(SOURCE MATERIAL begins)

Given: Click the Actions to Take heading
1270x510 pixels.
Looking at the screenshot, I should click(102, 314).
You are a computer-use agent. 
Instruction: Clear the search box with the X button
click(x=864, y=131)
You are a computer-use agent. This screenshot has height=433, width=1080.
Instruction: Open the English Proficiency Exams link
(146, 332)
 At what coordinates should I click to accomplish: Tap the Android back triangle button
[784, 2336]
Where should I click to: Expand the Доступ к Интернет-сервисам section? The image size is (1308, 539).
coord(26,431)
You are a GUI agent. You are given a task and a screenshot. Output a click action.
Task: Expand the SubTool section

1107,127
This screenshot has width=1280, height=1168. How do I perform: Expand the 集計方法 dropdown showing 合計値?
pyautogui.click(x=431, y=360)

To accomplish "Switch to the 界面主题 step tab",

(SOURCE MATERIAL ends)

Repeat the entries exactly as they appear.

Given: Click the Actions to Take heading
1270x510 pixels.
Looking at the screenshot, I should click(102, 314).
You are a computer-use agent. 
Instruction: Clear the search box with the X button
click(x=864, y=131)
You are a computer-use agent. This screenshot has height=433, width=1080.
Instruction: Open the English Proficiency Exams link
(146, 332)
 At what coordinates should I click to accomplish: Tap the Android back triangle button
[784, 2336]
Where should I click to: Expand the Доступ к Интернет-сервисам section? The image size is (1308, 539).
coord(26,431)
You are a GUI agent. You are given a task and a screenshot. Output a click action.
Task: Expand the SubTool section

1107,127
This screenshot has width=1280, height=1168. How do I perform: Expand the 集計方法 dropdown showing 合計値?
pyautogui.click(x=431, y=360)

To accomplish "Switch to the 界面主题 step tab",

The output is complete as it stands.